Quando as redes sociais infectam a política
Na edição online do jornal A Verdade, publiquei um artigo acerca da intersecção entre a política e as redes sociais:
"O meio político vive do confronto de ideias, mas é também um espaço de concertação entre diferentes formas de ver o mundo. Quem ganha a legitimidade para governar um país ou uma comunidade deve levar por diante o seu programa político, prestando contas no final aos seus eleitores, mas há muitas ocasiões em que se aconselha – ou até se impõe – a convergência com adversários, seja para promover reformas estruturantes, implementar medidas extraordinárias, enfrentar tempos invulgarmente difíceis ou consagrar equilíbrios constitucionais.
Isto vale para Portugal e para a generalidade dos países com democracias liberais. A Alemanha é governada por uma coligação entre conservadores e social-democratas. Em alguns países do norte da Europa é comum vermos governos de coligação entre o centro-direita e o centro-esquerda. Nos EUA, a concertação entre republicanos e democratas tem sido vital década após década. Portugal também já teve o seu governo do bloco central (PS/PSD), entre 1983 e 1985, para enfrentar as consequências de um pedido de resgate ao FMI.
Estas aproximações motivam, muitas vezes, rupturas e clivagens nos partidos envolvidos, mas isso não impede que o caminho se faça caminhando. Até porque a maioria da população entende e valida as necessidades dessas convergências. Esta realidade, no entanto, está a ser fortemente contrariada hoje em dia pelo advento das redes sociais, um espaço que promove muito mais o confronto, a divergência, o ódio e o insulto do que a concertação e o diálogo. O que antes ficava pelos desabafos soltos à mesa de um café hoje propaga-se pelas redes sociais e, a partir daí, ganha uma escala por vezes incontrolável. Quanto menor for o nível de literacia, mais disposta está a sociedade para acolher um discurso confrontacional.

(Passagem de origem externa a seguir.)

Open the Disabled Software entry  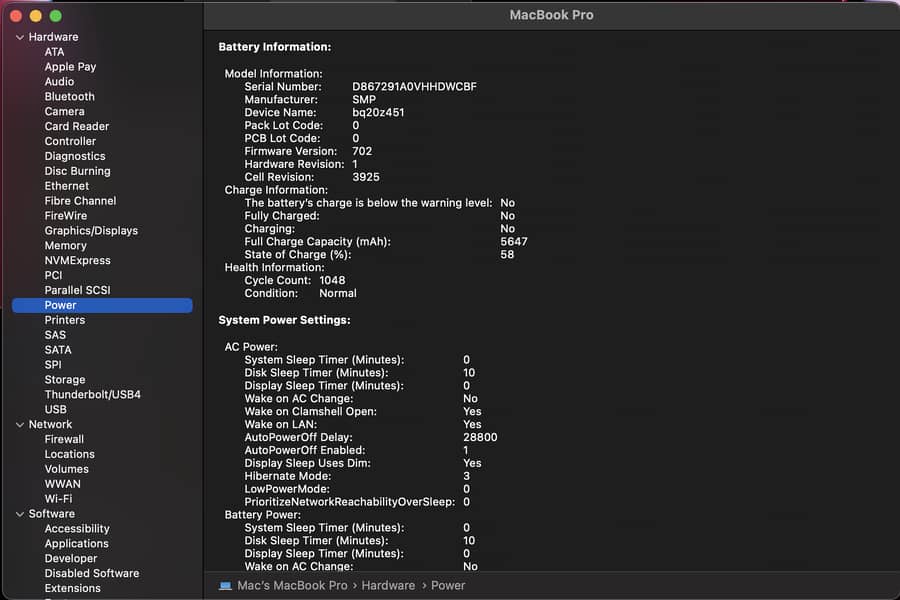[91, 574]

As recentes eleições nos EUA são o exemplo privilegiado desse clima fracturante, mas também podemos constatar o mesmo em Espanha, com as relações acirradas entre o governo de esquerda e a oposição de direita, e em Portugal, com muitos eleitores de direita indignados com o governo socialista e os seus apoios parlamentares à esquerda, radicando esse ressentimento na forma que António Costa encontrou para ascender ao poder em 2015. A anunciada escalada eleitoral do Chega também beneficia muito deste clima de nós contra os outros, os políticos, os que têm responsabilidades na gestão da coisa pública, os que acedem aos “tachos”.
Das dinâmicas que instigam campanhas de ódio até às fake news é um pequeno passo, cedendo à tentação de criar narrativas falsas que correspondam àquilo que se pretende veicular publicamente acerca de um determinado partido, dirigente ou titular de cargo público. Essa desinformação, assente em factos falsos ou na denominada pós-verdade, é ainda mais grave quando obedece a uma estratégia deliberada para influenciar resultados eleitorais ou denegrir pessoalmente certos protagonistas políticos, como já se tem visto em alguns países.
Além dos proprietários e gestores de redes como o Facebook e o Twitter, os governos são igualmente chamados a intervir num modelo de regulação que trave a ameaça para os regimes democráticos corporizada pela desinformação nas redes sociais, numa época em que estes meios chegam a muito mais leitores e utilizadores do que os órgãos de comunicação tradicionais. Não é uma tarefa fácil e a polémica surgida recentemente em Espanha com a tentativa do governo de criar normativo específico para este efeito aí está para o demonstrar.
Ainda assim, vale a pena ir à luta por uma causa estruturante para as nossas democracias, limitando campanhas que fomentem o radicalismo, o extremismo, a exclusão, rupturas sociais e políticas, antagonismos estéreis.
Aos agentes políticos, a nível nacional e internacional, exige-se persistência em impor às redes sociais mecanismos de protecção da verdade e da transparência. A cada um de nós, cidadãos, aconselha-se a ter toda a atenção e cuidado com as fontes que consultamos, a privilegiar os meios de informação tradicionais, onde é essencial a mediação do jornalista, a confrontar ideias e opiniões.
A partir de informação avalizada, da análise e debate, pode fazer-se luz para as nossas dúvidas e angústias. Isso é essencial para a vivência em democracia, para a formação de opinião e para os laços que tecem a vida em comunidade. As fake news trazem consigo mentiras, calúnias, ódios e falsidades. É fácil perceber qual a escolha que devemos fazer."